W rozmowie z Kamila Baranowską dla Interii, Dr Karol Nawrocki, prezes Instytutu Pamięci Narodowej (IPN), podkreślił, że likwidacja IPN byłaby niekorzystna dla Polski. Krytyka wobec instytutu często płynie ze strony osób, które nie rozumieją jego roli i działań. Nawrocki zauważa, że głosy o likwidacji IPN często pochodzą od przedstawicieli partii o niewielkim poparciu, co nie dziwi, gdyż IPN jest naturalnym antagonistą postkomunistycznych polityków.

"Instytut Pamięci Narodowej nie jest politycznym łupem, tylko instytucją, która działa w interesie narodu polskiego - pokoleń obecnie żyjących, pokoleń przeszłych i przyszłych. Nie wykluczam, że niektórym fakt, że jest prezes, który ma swój światopogląd i swoje spojrzenie na różne sprawy przesłania istotę sprawy, czyli to, czym się zajmuje IPN" - powiedział Nawrocki.

W rozmowie przewija się wiele zarzutów wobec IPN, m.in. o rzekomy przerost zatrudnienia i zawyżony budżet. Jednak prezes IPN tłumaczy, że liczba pracowników jest adekwatna do celów instytutu, który prowadzi szeroką działalność badawczą, edukacyjną oraz lustracyjną. Nawrocki podkreśla też znaczenie archiwum IPN, które stanowi serce instytucji.

IPN niedawno uruchomił inicjatywę "Przystanek Historia", mającą na celu nie tylko pielęgnację pamięci, ale także edukację. Jednakże budżet IPN na rok 2024 został znacznie obcięty, co może ograniczyć niektóre działania instytutu.

Przekształcenie IPN i jego przyszłość

Poziom dyskusji na temat przekształcenia IPN w placówkę naukowo-badawczą budzi wiele obaw. Nawrocki wskazuje na istotę współpracy historyków i prokuratorów, która zapewnia efektywne działanie instytutu w śledztwach dotyczących zbrodni komunistycznych i niemieckich.

"Jeśli chodzi o aspekt naukowy, to żaden uniwersytet ani żadna akademia naukowa w ciągu ostatnich 20 lat nie odkryła tylu kart historii niemieckiej okupacji, komunistycznego aparatu represji, wielu biografii.
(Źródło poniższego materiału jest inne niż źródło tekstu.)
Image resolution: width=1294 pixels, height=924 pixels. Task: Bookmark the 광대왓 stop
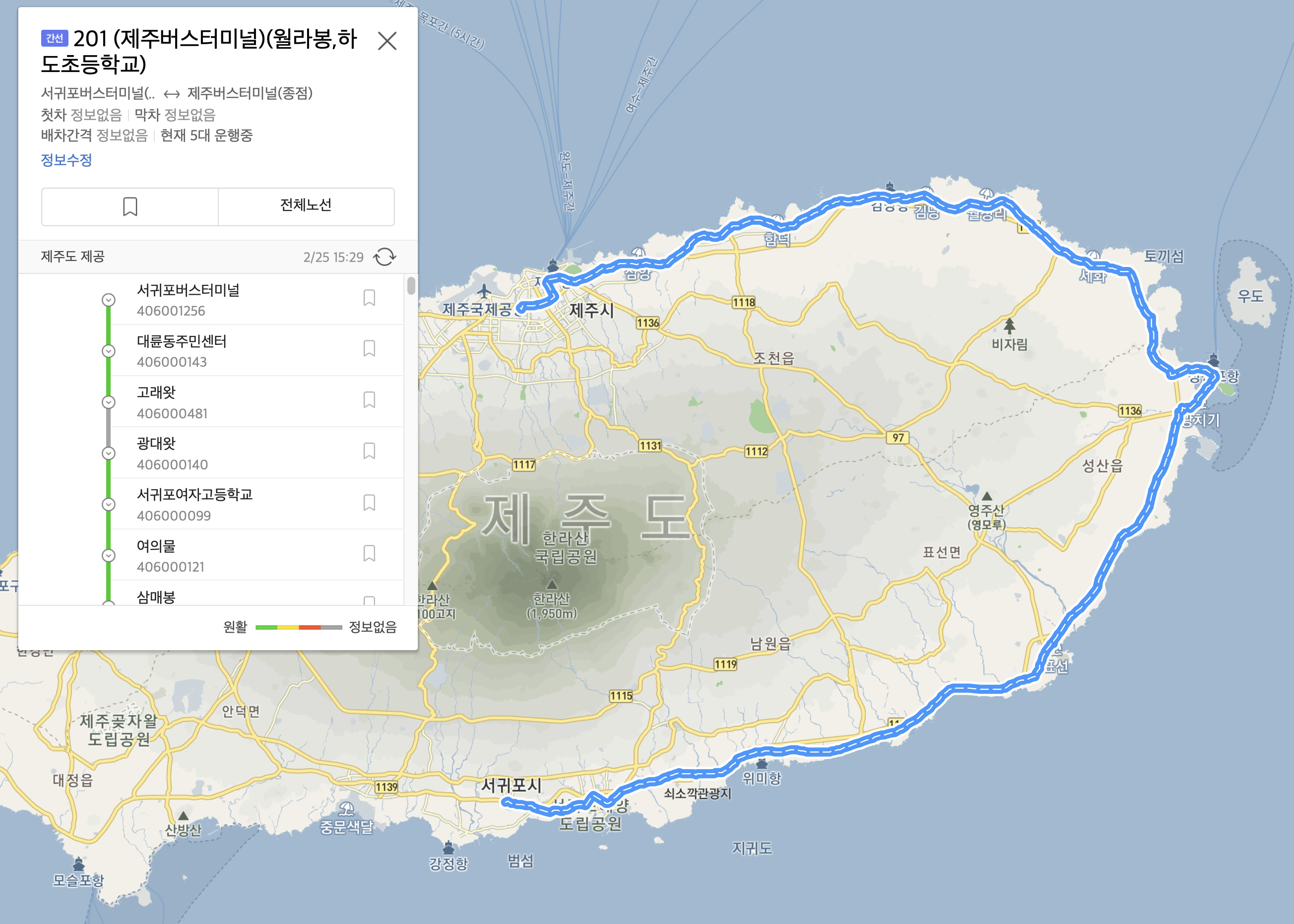point(369,451)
Instytut Pamięci Narodowej jako jedyna instytucja odnajduje ofiary zbrodni niemieckich, zbrodni komunistycznych, oddaje zasłużony hołd i pochówek ofiarom zbrodni. Ponad 150 razy w roku reagujemy na dyfamacje odnoszące się do Polski i Polaków" - powiedział w wywiadzie prezes IPN.

Nawrocki podkreśla, że polityka historyczna zawsze będzie częścią życia politycznego i społecznego. Jednakże należy dbać o zachowanie obiektywizmu i prawdziwej historii, bez politycznych manipulacji czy upolitycznienia. Przywołuje przykłady kontrowersji wokół nowej podstawy programowej w edukacji, której projekt budzi obawy przed zniekształceniem faktów historycznych.

Walka o historię...

Prezes IPN wskazuje na konsekwencje społeczne i prawne płynące z badań historycznych instytutu, co daje społeczeństwu narzędzia do zrozumienia przeszłości i kształtowania przyszłości. Działania IPN w obszarze walki z symbolami komunizmu stanowią istotny element budowania tożsamości narodowej i zrozumienia historii Polski.

Odnośnie działań kontrowersyjnej Minister Edukacji Prezes IPN powiedział: "To, co zaproponowała nowa pani minister edukacji jest przerażające. Dostrzegam w projektowaniu tej podstawy programowej pewien jakobiński szał, który jest głęboko odległy nie tylko od przyzwoitości historycznej, ale od ustalonych faktów w historii XX wieku."

Szef IPN wypowiada się o konieczności zachowania integralności historycznej, zapewniając, że żadna podstawa programowa nie może zakłamywać faktów. Podkreśla, że edukacja powinna obejmować trudne tematy, takie jak ludobójstwo wołyńskie czy rola św. Jana Pawła II, niezależnie od politycznych wizji. Opowiada także o usunięciu sowieckich symboli, zaznaczając, że 46 z 60 obiektów zostało już zlikwidowanych. Podkreśla, że działania te dotknęły Rosję, co świadczy o ich znaczeniu. Dodatkowo, wyjaśnia, że likwidacja symboli komunistycznych jest bardziej dotkliwa dla Rosji niż strata czołgu, ponieważ obiekty te symbolizują dominację, a ich usunięcie oznacza utratę czegoś nieodwracalnego.